State how many lines of the records below contain the word "Añadir", giving the number and nothing else.

^^^^^^^^

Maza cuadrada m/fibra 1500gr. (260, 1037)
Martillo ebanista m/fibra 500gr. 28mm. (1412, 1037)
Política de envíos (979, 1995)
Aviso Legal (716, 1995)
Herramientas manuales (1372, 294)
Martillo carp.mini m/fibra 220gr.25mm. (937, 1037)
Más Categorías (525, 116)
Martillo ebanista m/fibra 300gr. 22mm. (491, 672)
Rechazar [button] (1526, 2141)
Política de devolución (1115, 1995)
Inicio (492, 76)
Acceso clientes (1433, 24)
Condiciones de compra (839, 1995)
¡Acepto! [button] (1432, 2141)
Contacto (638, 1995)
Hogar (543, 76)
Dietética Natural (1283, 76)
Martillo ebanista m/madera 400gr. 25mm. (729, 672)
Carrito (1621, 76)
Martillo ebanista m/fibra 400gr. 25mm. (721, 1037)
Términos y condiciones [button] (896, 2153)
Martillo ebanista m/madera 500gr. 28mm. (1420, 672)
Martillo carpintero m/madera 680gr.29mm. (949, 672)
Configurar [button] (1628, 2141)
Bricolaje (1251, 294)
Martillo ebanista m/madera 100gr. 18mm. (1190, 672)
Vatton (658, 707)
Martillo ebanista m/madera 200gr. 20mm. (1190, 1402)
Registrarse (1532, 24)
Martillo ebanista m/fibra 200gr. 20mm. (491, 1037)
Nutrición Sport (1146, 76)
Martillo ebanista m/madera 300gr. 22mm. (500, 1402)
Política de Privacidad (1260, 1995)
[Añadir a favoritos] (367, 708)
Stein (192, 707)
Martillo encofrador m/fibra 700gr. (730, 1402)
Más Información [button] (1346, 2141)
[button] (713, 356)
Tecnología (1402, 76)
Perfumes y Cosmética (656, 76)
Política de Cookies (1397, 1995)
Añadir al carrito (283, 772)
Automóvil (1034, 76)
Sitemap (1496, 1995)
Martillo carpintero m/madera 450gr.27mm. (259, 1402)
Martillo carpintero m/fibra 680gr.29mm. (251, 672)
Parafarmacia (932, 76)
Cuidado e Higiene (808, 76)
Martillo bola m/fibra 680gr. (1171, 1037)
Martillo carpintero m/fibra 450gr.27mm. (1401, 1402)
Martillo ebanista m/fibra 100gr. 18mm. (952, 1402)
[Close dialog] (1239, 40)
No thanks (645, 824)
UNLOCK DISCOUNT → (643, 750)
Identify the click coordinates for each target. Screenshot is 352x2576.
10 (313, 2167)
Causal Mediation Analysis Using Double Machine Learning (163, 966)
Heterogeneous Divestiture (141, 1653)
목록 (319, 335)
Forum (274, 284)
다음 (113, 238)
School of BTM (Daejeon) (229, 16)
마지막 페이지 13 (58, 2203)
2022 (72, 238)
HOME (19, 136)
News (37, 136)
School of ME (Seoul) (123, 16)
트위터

^^^^^^^^

◆ SOLUTION TO THE EXERCISE: 2